Kimberley Reynolds is sent to the Great Lakes in the middle of winter to deal with an incident with unusual characteristics, and is snowed in almost immediately. Stuck without back-up, and her contact missing, she must discover what’s going on, what it has to do with an exhibition by the Virginia Gentlemen in 1848 and where Henderson in. Unfortunately, she’s not the only one looking into things, and it gets complicated when the local meteorologist takes her out to the site of the 1848 winter camp. Malevolent forces are at work, a teenage genius loci comes to the rescue, and Kimberly falls in love.

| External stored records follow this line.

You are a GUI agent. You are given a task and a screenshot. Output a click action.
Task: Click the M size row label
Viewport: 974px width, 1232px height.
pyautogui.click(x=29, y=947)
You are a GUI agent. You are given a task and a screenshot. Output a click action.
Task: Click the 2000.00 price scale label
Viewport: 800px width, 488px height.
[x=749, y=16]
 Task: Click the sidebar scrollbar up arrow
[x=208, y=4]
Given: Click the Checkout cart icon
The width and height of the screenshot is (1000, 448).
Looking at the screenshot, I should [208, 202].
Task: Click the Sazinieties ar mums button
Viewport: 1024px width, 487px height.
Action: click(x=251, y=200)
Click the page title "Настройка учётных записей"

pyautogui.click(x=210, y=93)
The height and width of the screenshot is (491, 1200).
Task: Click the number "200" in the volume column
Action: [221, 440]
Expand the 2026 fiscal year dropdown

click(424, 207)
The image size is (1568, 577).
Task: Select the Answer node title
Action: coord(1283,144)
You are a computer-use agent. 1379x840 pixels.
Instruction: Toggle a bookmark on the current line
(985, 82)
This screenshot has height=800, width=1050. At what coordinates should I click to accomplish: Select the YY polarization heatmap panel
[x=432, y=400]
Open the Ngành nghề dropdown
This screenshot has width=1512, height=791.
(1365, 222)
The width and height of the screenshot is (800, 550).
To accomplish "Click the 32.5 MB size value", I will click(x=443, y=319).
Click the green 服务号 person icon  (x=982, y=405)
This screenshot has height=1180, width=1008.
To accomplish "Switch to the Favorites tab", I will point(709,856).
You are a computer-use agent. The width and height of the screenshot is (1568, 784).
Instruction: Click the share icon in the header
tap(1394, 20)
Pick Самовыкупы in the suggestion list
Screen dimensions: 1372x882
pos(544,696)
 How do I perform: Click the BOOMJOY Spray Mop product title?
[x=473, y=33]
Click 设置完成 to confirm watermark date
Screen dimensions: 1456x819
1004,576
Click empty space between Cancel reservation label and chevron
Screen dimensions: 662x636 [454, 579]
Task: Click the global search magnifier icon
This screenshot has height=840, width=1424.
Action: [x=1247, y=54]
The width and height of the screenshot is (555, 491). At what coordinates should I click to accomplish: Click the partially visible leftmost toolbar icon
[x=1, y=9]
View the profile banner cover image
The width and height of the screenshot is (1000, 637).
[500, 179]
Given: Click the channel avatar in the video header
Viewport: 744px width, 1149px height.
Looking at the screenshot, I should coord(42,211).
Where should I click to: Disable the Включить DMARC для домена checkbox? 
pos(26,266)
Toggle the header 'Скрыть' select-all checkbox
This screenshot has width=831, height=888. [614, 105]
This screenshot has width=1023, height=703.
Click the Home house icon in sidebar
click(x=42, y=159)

Kimberley Reynolds is a character that pops up in some of the novels but to be honest, she never struck me as a interesting character, or one I’d taken much note of. However, this novella gives the reader more information about her background and develops her character. I enjoy these novellas because they allow Aaronovitch to explore characters and locations without a full novel focused on Peter. He does make an appearance, over the phone and in her head, but it’s mainly about Kimberley and her slowly blossoming romance with William, while investigating both modern and historical crimes.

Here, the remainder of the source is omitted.